Jurek stał w całkowitej bezradności. Na zewnątrz dawno zrobiło się ciemno, w okolicy nie było żywej duszy. Nie chciał zostawiać dziewczynki samej przed blokiem i stanowczo nakazał jej iść do domu.
— Zamknijcie się z Kizią w pokoju, zjedzcie i połóżcie się spać. Już późno. Niebezpiecznie jest teraz być na ulicy. Nie chcesz chyba, żeby ktoś ukradł twojego pieska?
Ania przecząco pokręciła głową i mocniej przycisnęła Kizię do siebie. Jurek odprowadził ją do drzwi, a gdy upewnił się, iż weszła do mieszkania, gwałtownie ruszył do domu. Miał zły humor. Myślał, iż teraz czasy są inne i opieka społeczna działa lepiej. Okazało się, iż nie. Wszystko tak samo…

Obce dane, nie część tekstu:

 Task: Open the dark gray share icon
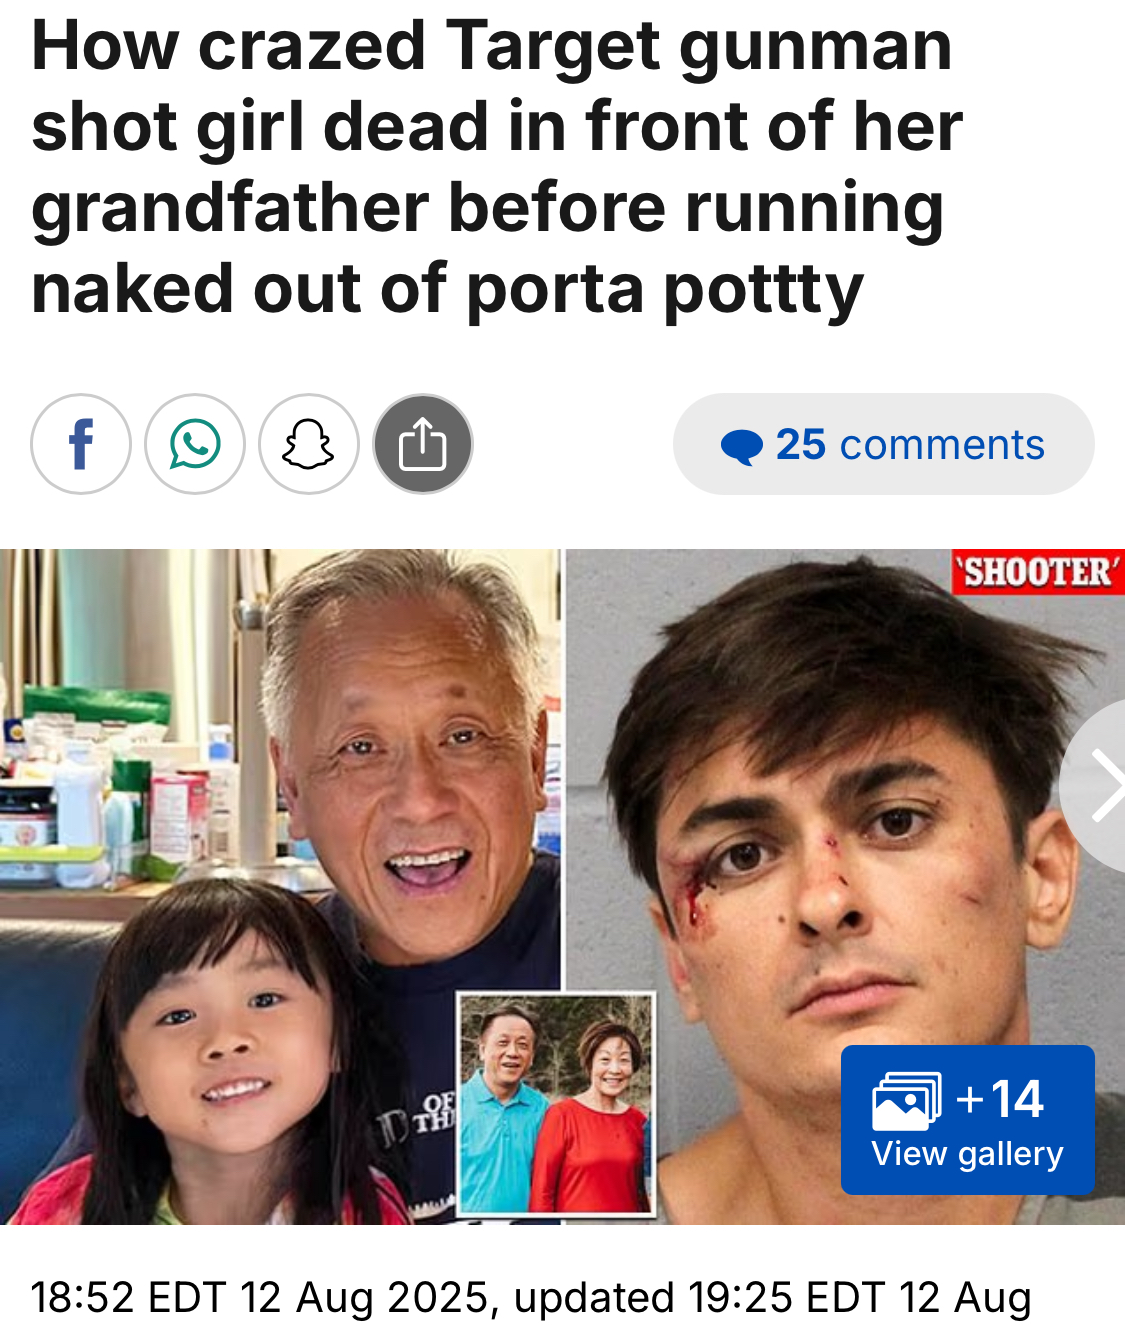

Żona najpierw nakrzyczała na niego, iż się spóźnia. Kolacja dawno wystygła, a ona wypatrywała go w oknie, bojąc się, iż coś mu się stało. Kinga była w szóstym miesiącu ciąży, więc Jurek przywykł już do jej humorów i nagłych zmian nastroju. Gdy zobaczyła, iż mąż jest przybity, zaczęła wypytywać, co się stało.
Przy kolacji opowiedział o Ani, o jej piesku, który najwyraźniej był jedynym przyjacielem dziewczynki.
— Dobrze, iż jej pomogłeś. Niech choć się najeI minęły lata, a Ania, Kizia i mały braciszek dorastali w cieple rodzinnego domu, gdzie nikt już nigdy nie musiał szukać jedzenia w piaskownicy.